This release ships in two halves.

Version Scope Status
v0.9.0 openwar history: read accumulated traces, produce a descriptive report. Counts and quantiles only. No runtime behavior change. Shipped.
v0.9.1 Adaptive autonomy plumbing: openwar learn, learned_profile: frontmatter, runner integration, detector sensitivity. Conservative thresholds make the system a no-op until run ~10. Shipped.
v0.9.2+ Threshold tuning against real distributions. Patch releases adjust the constants in src/state/heuristics.ts. Pending real-run data.

v0.9.0 is descriptive. v0.9.1 will be prescriptive. The split exists because adapting against synthetic / thin samples ships footguns. The data foundation has to exist before recommendations against it can be load-bearing.


What v0.9.0 ships

openwar history <project_slug>
openwar history <project_slug> --since <ISO>
openwar history <project_slug> --min-samples <N>
openwar history <project_slug> --json
openwar inspect <brief_id> --history    # show the history report for the brief's project

The report covers four sections, each derived deterministically from trace events alone:

  1. Tool usage: per-tool call count, last-used timestamp, "dead" flag when zero calls across a sufficient sample.
  2. Phase tool-call distribution: P50 / P90 / max per phase, computed by attributing each tool_call event to the most recent phase_enter.
  3. Detector fire rates: count per detector + fires per run.
  4. Phase timing: total duration_ms per phase across all runs, plus average.

The report is descriptive. v0.9.0 makes no recommendation, applies nothing at runtime, and does not write any profile to disk.


Per-detector false-positive semantics (locked for v0.9.1)

v0.9.1 will recommend detector sensitivity adjustments. Doing that requires a precise definition of "false positive" per detector. Locking it here so v0.9.1 codes to a spec, not a vibe.

A detector "fires" when its predicate returns truthy. Whether that fire was "right" is detector-specific:

blocker

  • True positive: fired AND the session halted at Phase 2 AND was not resumed with new context.
  • False positive: fired AND the session was resumed with continued execution AND completed cleanly.
  • Undefined: fired AND the session was resumed AND the resume itself halted. (Treat as 0.5 weight; the original blocker was at least partly real.)

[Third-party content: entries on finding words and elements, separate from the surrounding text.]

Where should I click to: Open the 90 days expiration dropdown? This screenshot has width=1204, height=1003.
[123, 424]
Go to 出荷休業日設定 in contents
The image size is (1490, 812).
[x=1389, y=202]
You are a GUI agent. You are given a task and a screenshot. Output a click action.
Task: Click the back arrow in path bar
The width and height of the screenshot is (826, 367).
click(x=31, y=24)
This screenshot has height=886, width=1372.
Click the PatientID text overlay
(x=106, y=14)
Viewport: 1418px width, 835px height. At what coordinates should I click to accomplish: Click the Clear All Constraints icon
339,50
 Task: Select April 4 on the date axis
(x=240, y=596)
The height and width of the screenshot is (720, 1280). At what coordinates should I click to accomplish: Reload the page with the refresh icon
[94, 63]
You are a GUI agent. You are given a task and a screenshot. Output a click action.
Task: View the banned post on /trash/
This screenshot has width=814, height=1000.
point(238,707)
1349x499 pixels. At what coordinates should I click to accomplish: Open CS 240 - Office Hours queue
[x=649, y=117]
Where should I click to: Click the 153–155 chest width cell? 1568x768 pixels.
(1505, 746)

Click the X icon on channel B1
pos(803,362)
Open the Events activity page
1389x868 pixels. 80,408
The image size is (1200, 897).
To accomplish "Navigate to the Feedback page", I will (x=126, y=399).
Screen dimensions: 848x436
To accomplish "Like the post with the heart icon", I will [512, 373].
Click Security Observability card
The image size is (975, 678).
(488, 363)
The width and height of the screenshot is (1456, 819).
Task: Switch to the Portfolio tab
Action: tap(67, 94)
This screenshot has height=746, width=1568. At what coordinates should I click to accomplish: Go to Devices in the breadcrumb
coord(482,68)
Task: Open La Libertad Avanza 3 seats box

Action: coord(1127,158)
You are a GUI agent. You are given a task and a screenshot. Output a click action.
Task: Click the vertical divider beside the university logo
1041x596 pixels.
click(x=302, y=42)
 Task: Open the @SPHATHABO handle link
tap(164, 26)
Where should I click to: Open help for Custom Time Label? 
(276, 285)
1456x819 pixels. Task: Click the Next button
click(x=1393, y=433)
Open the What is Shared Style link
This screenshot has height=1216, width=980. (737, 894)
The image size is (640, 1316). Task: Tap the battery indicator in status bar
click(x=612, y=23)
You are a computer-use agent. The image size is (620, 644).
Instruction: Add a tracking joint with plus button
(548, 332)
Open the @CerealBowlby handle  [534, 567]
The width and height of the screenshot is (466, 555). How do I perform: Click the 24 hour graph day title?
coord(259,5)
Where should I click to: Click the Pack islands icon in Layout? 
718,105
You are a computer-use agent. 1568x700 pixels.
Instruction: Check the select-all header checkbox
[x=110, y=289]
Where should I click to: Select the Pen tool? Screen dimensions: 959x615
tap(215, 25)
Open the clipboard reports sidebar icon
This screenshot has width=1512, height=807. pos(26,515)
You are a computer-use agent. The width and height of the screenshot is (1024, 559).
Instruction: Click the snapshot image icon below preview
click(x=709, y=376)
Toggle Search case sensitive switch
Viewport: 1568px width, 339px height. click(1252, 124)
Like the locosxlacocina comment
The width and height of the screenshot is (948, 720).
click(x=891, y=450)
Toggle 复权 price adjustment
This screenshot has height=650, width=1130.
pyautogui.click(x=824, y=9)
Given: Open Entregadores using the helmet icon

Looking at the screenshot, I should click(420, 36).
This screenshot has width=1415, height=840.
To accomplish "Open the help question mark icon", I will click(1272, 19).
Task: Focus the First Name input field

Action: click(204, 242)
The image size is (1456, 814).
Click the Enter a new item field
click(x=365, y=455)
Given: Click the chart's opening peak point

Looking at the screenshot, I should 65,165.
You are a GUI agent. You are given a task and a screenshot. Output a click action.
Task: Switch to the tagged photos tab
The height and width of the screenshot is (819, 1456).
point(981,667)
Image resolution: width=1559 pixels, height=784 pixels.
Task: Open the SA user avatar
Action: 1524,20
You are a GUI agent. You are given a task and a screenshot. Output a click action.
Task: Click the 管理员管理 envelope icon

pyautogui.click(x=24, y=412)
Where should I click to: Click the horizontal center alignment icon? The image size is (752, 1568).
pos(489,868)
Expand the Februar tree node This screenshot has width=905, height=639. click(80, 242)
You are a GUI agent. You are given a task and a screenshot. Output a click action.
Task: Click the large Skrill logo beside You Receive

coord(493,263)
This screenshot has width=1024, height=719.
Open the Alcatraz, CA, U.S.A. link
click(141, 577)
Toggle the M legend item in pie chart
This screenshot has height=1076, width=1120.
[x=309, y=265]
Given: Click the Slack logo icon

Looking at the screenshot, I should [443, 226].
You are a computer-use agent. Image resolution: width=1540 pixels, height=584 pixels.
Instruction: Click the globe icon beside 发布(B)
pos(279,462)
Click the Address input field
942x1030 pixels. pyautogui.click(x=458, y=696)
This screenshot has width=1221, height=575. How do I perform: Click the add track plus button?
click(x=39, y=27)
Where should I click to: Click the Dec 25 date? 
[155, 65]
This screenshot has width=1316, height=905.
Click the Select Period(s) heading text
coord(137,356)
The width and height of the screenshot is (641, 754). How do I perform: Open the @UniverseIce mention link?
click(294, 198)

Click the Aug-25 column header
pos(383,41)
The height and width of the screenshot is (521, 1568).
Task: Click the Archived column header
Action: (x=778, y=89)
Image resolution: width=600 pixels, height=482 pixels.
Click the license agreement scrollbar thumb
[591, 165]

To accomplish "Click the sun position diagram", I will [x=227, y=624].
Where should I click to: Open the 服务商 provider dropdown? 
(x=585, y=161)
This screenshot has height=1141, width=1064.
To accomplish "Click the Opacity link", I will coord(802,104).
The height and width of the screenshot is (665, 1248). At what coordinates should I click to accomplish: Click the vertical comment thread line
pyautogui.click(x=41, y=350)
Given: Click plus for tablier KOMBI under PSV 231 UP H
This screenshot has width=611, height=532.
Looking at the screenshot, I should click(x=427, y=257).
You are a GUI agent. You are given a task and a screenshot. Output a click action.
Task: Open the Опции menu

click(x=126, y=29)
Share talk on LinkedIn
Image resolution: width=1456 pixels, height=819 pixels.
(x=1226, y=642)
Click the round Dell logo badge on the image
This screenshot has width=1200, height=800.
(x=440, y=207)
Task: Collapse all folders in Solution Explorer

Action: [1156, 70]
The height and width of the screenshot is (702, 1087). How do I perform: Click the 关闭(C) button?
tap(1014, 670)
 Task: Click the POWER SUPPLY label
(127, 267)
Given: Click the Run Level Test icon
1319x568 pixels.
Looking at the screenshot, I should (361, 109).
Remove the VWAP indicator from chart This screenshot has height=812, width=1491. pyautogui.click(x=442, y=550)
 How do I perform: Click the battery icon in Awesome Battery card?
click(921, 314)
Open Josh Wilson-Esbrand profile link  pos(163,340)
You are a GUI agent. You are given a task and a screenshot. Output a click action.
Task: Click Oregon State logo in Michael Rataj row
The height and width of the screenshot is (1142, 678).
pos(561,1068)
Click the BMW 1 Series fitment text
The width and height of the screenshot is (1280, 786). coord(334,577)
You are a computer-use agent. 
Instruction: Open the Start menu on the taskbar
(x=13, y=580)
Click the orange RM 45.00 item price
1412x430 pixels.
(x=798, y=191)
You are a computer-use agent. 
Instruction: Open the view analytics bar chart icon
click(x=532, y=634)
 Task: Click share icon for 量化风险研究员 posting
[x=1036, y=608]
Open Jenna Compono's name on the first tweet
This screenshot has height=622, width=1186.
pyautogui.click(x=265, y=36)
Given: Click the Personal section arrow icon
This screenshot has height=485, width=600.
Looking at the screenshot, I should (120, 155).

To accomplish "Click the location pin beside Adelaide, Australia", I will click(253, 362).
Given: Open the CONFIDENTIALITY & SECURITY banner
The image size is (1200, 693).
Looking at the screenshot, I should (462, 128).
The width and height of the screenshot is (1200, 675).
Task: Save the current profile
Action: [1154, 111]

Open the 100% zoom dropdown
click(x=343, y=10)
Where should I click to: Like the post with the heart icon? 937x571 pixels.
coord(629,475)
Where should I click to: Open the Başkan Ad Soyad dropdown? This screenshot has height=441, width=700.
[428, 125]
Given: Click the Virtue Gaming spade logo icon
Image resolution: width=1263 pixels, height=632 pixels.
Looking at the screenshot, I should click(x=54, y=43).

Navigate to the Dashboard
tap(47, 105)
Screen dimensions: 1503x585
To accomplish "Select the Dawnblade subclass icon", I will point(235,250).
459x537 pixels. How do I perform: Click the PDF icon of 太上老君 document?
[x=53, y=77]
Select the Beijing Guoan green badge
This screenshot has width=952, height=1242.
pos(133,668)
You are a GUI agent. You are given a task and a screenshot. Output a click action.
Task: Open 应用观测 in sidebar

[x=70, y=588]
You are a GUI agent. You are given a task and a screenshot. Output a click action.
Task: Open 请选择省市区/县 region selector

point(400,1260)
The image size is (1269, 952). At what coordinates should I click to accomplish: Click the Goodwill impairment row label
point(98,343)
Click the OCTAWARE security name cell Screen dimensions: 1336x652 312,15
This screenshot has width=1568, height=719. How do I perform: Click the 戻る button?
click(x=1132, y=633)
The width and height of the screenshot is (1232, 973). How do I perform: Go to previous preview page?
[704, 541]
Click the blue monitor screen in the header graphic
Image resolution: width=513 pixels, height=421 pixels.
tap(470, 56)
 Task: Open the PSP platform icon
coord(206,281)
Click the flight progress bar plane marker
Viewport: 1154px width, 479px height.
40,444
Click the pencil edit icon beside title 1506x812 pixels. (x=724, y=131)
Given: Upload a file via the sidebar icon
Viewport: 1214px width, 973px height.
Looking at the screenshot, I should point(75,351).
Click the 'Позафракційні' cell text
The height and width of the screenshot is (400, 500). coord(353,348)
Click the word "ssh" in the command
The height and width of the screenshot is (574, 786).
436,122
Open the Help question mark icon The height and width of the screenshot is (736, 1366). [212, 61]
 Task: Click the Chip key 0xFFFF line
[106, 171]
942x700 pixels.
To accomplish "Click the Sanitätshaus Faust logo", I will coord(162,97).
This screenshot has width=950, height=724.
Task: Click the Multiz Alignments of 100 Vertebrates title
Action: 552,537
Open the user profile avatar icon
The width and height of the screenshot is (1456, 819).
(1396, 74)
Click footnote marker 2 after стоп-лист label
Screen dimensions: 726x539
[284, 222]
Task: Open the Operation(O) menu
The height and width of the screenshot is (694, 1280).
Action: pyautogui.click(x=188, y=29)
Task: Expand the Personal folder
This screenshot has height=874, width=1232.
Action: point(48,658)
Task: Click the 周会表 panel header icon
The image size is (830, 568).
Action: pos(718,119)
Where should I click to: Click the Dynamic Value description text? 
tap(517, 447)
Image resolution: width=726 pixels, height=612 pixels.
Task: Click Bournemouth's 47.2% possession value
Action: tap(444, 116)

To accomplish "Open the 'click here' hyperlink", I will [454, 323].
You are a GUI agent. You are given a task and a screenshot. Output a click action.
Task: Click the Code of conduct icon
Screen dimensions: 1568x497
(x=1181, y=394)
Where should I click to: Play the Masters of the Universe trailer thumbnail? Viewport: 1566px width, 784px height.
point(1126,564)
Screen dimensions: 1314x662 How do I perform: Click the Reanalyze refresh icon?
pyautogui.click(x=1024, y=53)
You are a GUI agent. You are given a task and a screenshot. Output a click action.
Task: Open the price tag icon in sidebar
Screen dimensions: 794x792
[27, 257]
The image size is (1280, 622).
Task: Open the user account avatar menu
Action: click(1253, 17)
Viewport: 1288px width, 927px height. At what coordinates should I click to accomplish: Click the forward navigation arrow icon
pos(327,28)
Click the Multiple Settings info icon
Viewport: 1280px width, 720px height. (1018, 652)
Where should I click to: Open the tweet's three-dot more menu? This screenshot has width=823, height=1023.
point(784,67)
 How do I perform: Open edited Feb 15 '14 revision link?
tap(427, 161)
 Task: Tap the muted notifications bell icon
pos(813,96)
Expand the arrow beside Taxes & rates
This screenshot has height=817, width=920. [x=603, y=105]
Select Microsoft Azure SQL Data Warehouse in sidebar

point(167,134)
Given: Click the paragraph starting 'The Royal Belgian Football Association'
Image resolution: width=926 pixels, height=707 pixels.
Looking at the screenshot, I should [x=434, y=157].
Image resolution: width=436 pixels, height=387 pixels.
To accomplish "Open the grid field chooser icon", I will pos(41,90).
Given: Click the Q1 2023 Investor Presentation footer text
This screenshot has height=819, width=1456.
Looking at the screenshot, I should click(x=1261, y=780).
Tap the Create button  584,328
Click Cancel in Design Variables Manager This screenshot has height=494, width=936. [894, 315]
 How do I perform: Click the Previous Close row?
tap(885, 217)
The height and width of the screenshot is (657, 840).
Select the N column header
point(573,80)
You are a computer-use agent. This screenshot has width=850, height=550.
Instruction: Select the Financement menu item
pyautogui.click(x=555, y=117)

The rare path where blocker FP is actually computable is: resume after blocker, then clean Phase 4. v0.8 captures phase transitions and final phase in session metadata. Sample size will be small.

destructive

  • True positive: fired AND the operator answered n at the Phase 3 prompt.
  • False positive: fired AND the operator answered y or Y. (Approval means the action was authorized in context; the detector was correct to flag it but the operator's call overrode.)
  • Calibration trap: "false positive" here does NOT mean "the detector was wrong to fire." It means "the detector fired on something the operator considered safe in context." v0.9.1 must surface this distinction in the inspect output so the operator does not interpret a high destructive FP rate as "the detector is broken." It is doing its job.

banned_phrases

  • No operator-override path exists today. The runtime warns but does not gate.
  • FP rate is undefined. v0.9.1 will not recommend sensitivity changes for this detector. The history report counts fires only.

phase_marker

  • No gating effect. Pure observation.
  • FP rate is undefined. Same as banned_phrases.

confirmation

  • Fires in Phase 0. Required to advance.
  • FP rate is undefined (the runtime cannot proceed without it firing; FP would mean "fired without the operator accepting," which is the intake re-prompt path; we treat that as detector working as designed).

completion

  • True positive: fired AND the session reached Phase 4 (done).
  • False positive: fired AND the session did not reach Phase 4 (operator intervened, blocker hit, max_steps).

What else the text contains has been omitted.